String Quartet No.1 in d minor, Op.22
"Stöhr's chamber music has both classical and romantic elements...his skill and highly developed gift of combination achieves impressive artistic effects, such as only a true master can produce."---The critic Rudolf Felber writing in Cobbett's Cyclopedic Survey of Chamber Music.
Richard Stöhr (1874-1967) was born in Vienna. His father insisted that he study medicine and Stöhr only formally studied music after receiving an M.D. He entered the Vienna Academy of Music and studied composition with Robert Fuchs receiving a doctorate in 1903. He immediately obtained a teaching position at the Academy and was appointed a professor of composition in 1915, a position he held until 1938. Although Stöhr steadily composed throughout these years, he was better known as an expert on music theory, having written a well received text on the subject. In 1938, he was forced to flee Austria because of the Nazi takeover. He emigrated to the United States. There, he obtained a similar position at the Curtiss Institute of Music. Among his many students were Leonard Bernstein, Erich Leinsdorf, Herbert von Karajan, Erich Zeisl, and Samuel Barber.

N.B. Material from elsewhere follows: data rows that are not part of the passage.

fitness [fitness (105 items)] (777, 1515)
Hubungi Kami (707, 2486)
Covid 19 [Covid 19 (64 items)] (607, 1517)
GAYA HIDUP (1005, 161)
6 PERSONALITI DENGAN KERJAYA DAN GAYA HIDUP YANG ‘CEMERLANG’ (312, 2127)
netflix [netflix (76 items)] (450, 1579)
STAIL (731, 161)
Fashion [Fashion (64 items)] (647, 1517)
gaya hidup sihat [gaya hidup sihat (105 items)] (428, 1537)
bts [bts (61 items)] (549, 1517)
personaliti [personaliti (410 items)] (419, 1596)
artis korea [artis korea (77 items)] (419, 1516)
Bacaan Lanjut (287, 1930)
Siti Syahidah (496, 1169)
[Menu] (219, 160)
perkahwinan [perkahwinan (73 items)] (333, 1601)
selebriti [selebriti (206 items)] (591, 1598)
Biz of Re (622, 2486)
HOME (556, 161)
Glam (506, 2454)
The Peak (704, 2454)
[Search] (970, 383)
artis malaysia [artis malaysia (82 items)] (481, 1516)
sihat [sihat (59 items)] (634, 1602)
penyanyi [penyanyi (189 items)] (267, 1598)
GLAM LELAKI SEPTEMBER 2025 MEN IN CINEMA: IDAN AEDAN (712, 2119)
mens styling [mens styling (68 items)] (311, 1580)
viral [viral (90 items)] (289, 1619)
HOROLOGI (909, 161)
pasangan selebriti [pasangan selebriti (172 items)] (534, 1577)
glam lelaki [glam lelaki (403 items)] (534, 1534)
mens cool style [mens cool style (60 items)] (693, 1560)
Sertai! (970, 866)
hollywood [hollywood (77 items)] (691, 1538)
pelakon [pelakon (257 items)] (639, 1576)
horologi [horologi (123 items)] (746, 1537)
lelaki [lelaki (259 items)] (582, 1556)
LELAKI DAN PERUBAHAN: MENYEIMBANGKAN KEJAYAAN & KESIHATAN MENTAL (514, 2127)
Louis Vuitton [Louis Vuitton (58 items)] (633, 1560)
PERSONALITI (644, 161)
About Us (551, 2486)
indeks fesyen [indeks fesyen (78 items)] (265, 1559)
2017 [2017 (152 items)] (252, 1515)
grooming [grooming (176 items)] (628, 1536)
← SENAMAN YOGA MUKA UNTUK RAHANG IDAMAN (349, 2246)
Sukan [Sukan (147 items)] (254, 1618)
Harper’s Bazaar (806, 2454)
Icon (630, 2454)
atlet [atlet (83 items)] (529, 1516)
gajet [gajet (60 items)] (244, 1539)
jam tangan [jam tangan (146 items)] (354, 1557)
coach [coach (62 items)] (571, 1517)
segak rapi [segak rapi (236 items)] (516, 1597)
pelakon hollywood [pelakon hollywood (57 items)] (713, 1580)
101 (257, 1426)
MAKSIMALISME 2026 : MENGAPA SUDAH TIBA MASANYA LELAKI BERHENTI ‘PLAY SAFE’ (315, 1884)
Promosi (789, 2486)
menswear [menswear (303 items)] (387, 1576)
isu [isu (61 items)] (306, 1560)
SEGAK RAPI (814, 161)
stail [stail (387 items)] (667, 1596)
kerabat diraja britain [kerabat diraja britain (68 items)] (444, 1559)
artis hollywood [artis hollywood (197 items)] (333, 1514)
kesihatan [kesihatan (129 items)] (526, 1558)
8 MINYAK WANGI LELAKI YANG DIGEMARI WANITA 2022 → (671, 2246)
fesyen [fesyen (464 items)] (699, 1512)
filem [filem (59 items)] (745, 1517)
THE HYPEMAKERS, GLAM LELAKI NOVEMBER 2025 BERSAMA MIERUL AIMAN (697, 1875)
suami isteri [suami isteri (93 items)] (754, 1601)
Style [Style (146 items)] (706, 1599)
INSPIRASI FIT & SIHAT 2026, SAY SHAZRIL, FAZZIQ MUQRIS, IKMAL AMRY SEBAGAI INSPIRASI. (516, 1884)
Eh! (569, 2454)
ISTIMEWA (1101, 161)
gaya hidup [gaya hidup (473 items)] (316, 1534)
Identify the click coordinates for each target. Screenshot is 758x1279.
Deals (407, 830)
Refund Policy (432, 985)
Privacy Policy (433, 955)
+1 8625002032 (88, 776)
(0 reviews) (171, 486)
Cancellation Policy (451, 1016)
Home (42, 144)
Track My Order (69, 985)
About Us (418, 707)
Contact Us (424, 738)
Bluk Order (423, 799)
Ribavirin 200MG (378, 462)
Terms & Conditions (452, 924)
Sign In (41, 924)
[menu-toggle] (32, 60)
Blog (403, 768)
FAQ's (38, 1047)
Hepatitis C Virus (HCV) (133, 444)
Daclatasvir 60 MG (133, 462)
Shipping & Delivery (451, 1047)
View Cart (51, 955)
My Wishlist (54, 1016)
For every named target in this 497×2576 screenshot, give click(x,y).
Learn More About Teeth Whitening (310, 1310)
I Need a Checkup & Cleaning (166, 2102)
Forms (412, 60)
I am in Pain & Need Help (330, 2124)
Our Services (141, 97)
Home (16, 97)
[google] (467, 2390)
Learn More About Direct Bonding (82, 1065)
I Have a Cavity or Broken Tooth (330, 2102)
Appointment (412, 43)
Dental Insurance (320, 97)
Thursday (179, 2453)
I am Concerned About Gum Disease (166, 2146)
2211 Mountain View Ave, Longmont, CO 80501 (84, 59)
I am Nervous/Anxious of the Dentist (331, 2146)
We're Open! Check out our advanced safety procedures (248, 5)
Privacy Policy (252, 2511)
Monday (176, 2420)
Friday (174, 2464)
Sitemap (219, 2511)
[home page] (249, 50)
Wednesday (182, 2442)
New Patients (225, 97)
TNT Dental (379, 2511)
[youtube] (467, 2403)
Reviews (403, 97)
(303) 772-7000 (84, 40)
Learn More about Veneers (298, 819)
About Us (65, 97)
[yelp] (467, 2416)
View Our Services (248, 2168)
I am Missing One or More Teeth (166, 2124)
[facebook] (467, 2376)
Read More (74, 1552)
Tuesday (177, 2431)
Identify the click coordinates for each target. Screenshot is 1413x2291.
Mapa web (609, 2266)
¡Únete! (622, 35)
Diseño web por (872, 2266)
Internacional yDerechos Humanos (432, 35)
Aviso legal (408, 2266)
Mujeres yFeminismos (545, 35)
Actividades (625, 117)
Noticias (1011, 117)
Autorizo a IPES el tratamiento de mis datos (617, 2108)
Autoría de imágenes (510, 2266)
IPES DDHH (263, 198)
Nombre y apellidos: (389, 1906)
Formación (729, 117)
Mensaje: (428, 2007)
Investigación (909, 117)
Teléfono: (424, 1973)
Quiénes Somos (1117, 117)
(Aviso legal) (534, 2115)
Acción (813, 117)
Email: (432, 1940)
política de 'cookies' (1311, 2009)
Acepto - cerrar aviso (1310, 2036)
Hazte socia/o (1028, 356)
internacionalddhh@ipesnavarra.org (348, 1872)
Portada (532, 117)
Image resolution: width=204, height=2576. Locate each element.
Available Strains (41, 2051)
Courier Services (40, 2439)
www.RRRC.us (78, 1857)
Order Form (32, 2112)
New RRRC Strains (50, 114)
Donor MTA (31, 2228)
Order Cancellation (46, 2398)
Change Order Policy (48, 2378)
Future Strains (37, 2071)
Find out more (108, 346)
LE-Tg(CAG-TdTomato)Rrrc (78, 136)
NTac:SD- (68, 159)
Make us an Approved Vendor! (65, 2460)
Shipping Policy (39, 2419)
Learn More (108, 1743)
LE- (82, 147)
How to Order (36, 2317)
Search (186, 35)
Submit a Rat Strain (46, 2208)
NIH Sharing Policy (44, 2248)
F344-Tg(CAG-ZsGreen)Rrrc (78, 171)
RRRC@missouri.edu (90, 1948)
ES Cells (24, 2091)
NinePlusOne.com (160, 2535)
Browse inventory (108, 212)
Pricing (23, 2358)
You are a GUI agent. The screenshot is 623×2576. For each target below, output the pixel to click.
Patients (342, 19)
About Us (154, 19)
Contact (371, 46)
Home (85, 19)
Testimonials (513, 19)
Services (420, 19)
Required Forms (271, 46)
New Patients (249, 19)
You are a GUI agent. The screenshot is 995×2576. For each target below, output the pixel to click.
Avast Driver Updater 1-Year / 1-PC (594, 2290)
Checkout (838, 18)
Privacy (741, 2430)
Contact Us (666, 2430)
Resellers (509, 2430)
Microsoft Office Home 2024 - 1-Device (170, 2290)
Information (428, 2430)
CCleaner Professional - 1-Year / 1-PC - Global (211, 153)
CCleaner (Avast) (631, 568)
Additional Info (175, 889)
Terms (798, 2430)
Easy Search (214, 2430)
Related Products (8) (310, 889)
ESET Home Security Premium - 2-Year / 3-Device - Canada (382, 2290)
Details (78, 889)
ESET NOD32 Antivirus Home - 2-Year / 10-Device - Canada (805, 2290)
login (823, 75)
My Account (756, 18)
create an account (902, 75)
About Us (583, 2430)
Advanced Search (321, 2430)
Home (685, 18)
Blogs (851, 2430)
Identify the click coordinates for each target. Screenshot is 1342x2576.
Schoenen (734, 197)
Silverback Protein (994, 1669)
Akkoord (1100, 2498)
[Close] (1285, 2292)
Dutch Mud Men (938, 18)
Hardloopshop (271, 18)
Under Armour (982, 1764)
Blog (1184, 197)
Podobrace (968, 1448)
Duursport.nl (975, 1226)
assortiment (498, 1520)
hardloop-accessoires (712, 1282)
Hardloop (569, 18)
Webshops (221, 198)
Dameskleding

Stöhr’s String Quartet No.1 in d minor was composed in 1903 but only published in 1911. The opening movement, Allegro appassionato, begins in dramatic fashion with the urgent main theme and a pulsing accompaniment providing considerable forward motion. Rather than developing this theme, Stöhr immediately presents a somber, but more lyrical second subject. Again tension is quickly builds to a dramatic climax. Again, Stöhr opts to forego development in favor of presenting a third subject. But then the rest movement is given over to the most intricate and effective development of all three themes. The main subject of the lovely second movement, Andante cantabile, is languid and tonally wayward, in many ways quite modern for its time. A scherzo, Molto vivace, comes next. It is a merry, lopsided, syncopated dance. Again, we can hear certain gentle, modern, post romantic tendencies. The finale is, Allegro giusto, is marked Alla Zingarese and the music is energetic and rustic, bringing to mind the music one might have heard at a peasant wedding. But following this, Stöhr changes gears and the music exudes an exotic aura.